Re: [greenstone-users] PDFPplug failed!!!

From John R. McPherson
DateSat, 14 Jun 2003 10:27:18 +1200
Subject Re: [greenstone-users] PDFPplug failed!!!
In-Reply-To (20030614024046I-peterson-notredame-ac-jp)
On Sat, Jun 14, 2003 at 02:40:46AM +0900, Greg Peterson wrote:
> I am also having some PDF trouble.

Please everyone, there is no need to cross post messages to both the
greenstone-users list and the greenstone-devel list.

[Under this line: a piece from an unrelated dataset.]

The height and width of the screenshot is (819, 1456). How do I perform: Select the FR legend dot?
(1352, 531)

> On Fri, 13 Jun 2003 14:47:09 +0530
> "Ravi Verma" <> wrote:
> ...
> > I am using Greenstone 2.38 on windows NT. when i build a collection for some
> > pdf documents, PDFPplug failed.
> > Exact error msg is "document.pdf: PDFPlug failed to convert to HTML". Pls
> ...

There are lots of reasons why a PDF file can't be converted to html.
Greenstone uses a third-party program called "pdftohtml" (which we
distribute with greenstone) to perform this task.

> When I view the "titles a-z" I see four entries like this:
> [text icon] [PDF icon] Microsoft Word - Develop-en.doc
> (Develop-2.39-en.pdf)
> I have no idea where the Microsoft Word doc stuff comes from.

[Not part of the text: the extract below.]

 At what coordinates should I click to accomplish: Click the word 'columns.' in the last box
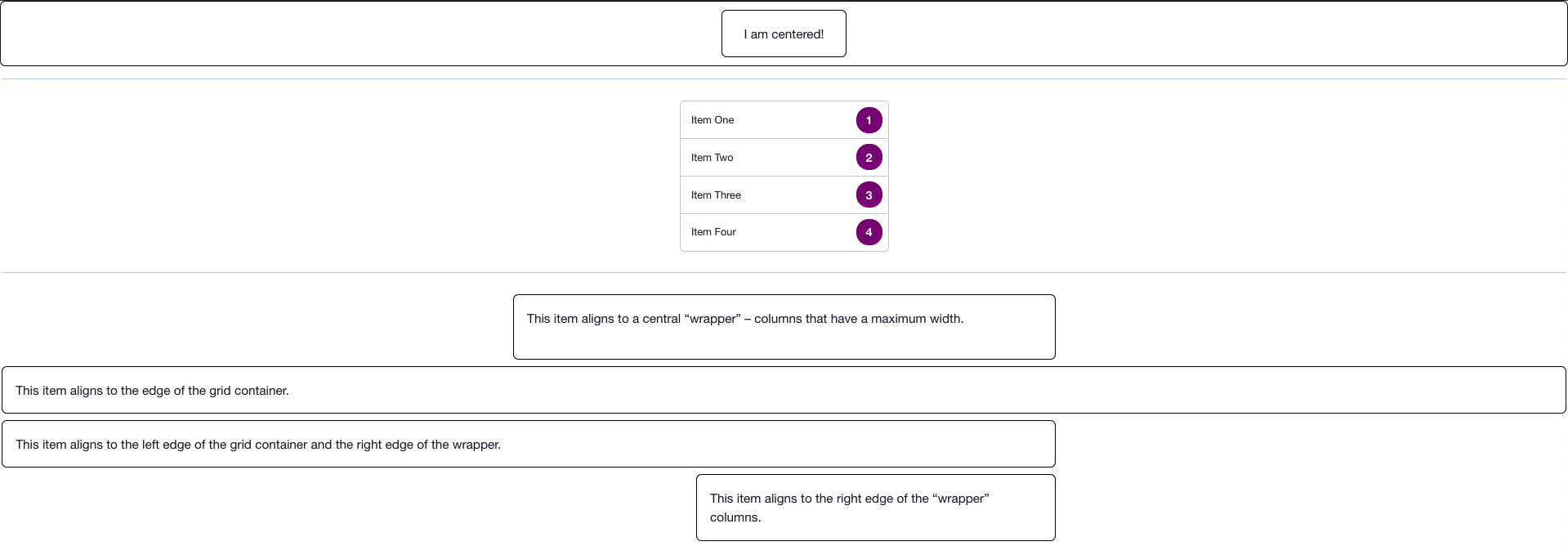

In this case, the PDF file was created from a Word document. Word
and/or Adobe Acrobat must have given that title to the pdf.

I don't have time right now to list all reasons, but some common reasons
for pdftohtml failing include:

* the pdf file having encryption or not allowing permission for text

* the pdf file not containing text, but images of text (eg if created
by scanning in documents)

* The pdf file using bitmapped fonts instead of builtin/postscript

Also, I believe that the pdftohtml.exe binary shipped in the windows
version of greenstone 2.38 and earlier had a problem where it couldn't
process some PDF files that internally used ZIP compression.

Hope this helps
John McPherson